Your Smartphone Signals Could Make That Bus Arrive On Time
On a rainy Seattle morning, Cameka Knock stands at a bus stop near Edmonds and Rainier in Columbia City.
She takes the bus to school, and she says that recently the one she was trying to catch passed her by because it was full.
"I was late that day and I got in trouble," Knock says. It was embarrassing. "You know, I can't just tell them the bus was too full. So I had to just wait for another bus, a whole 10 minutes."
At the same stop, bus rider Crystal Matteson says she takes the bus every day to get where she's going. She just wishes the service was more predictable.
"I took the same bus one day and got to where I was going 10 minutes early, I took the same one the next day I got there 10 minutes late.
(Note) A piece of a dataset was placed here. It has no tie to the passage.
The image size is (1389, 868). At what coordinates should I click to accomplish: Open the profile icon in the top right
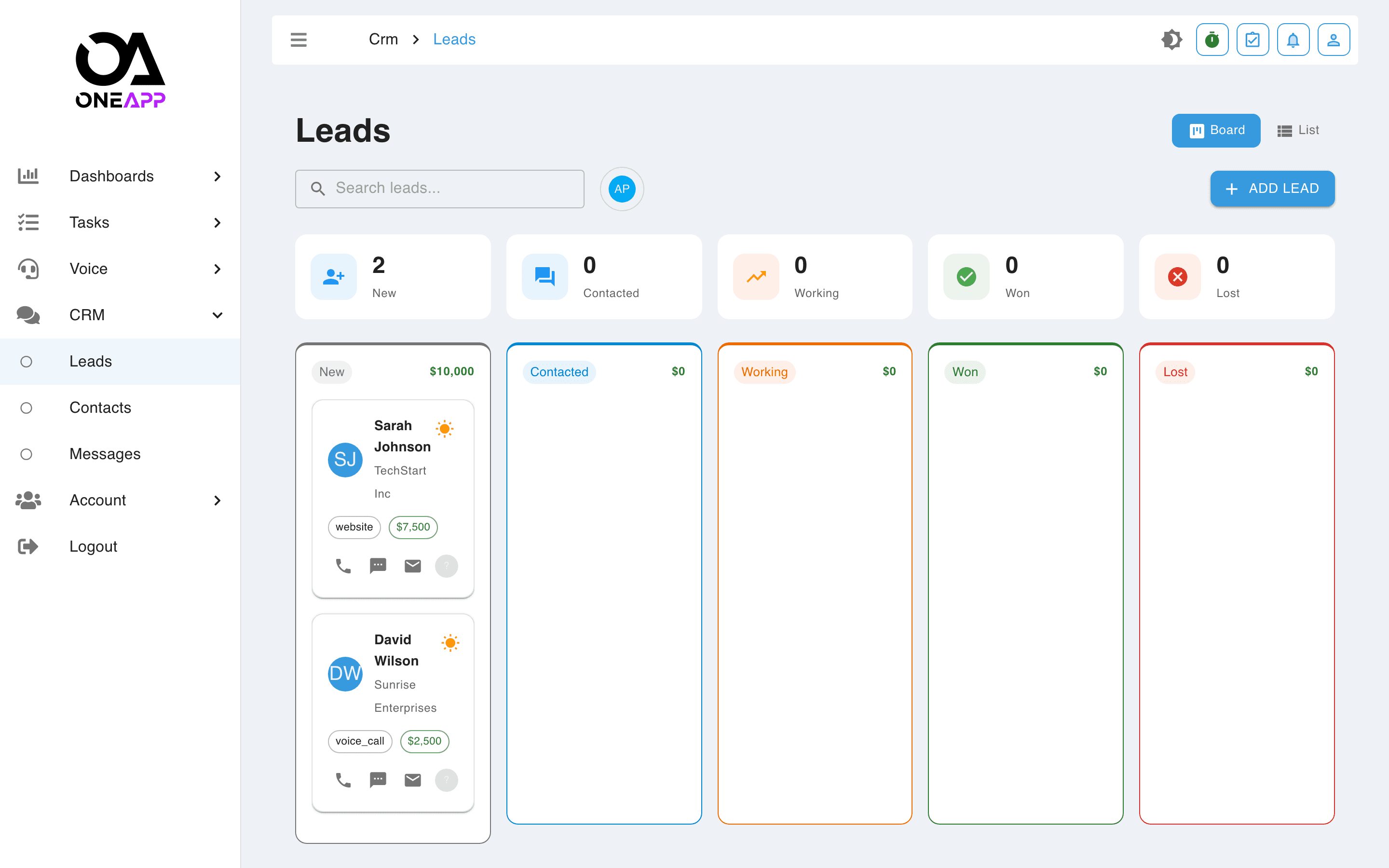coord(1334,39)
So it’s just a little too fluctuating," Matteson says, laughing.
Engineering researchers at the University of Washington are working on ways to improve bus service in the Puget Sound area and beyond by tracking bus riders like Knock and Matteson, using their smartphones.
Where they get on and off. How long they're riding the bus. Even how many people are at a given stop.
Researchers tested the method using the UW Health Sciences' express bus system. They tracked the Media Access Control addresses of Wi-Fi and Bluetooth signals to gather the movement patterns of bus riders.
"The sensors are actually very simple," says Kris Henrickson, a graduate student who worked on the project. "We didn't develop any proprietary hardware."
He says the sensors were basically smartphones that researchers deployed on the UW buses. The researchers then developed applications to run and collect the data and communicate with UW engineering servers.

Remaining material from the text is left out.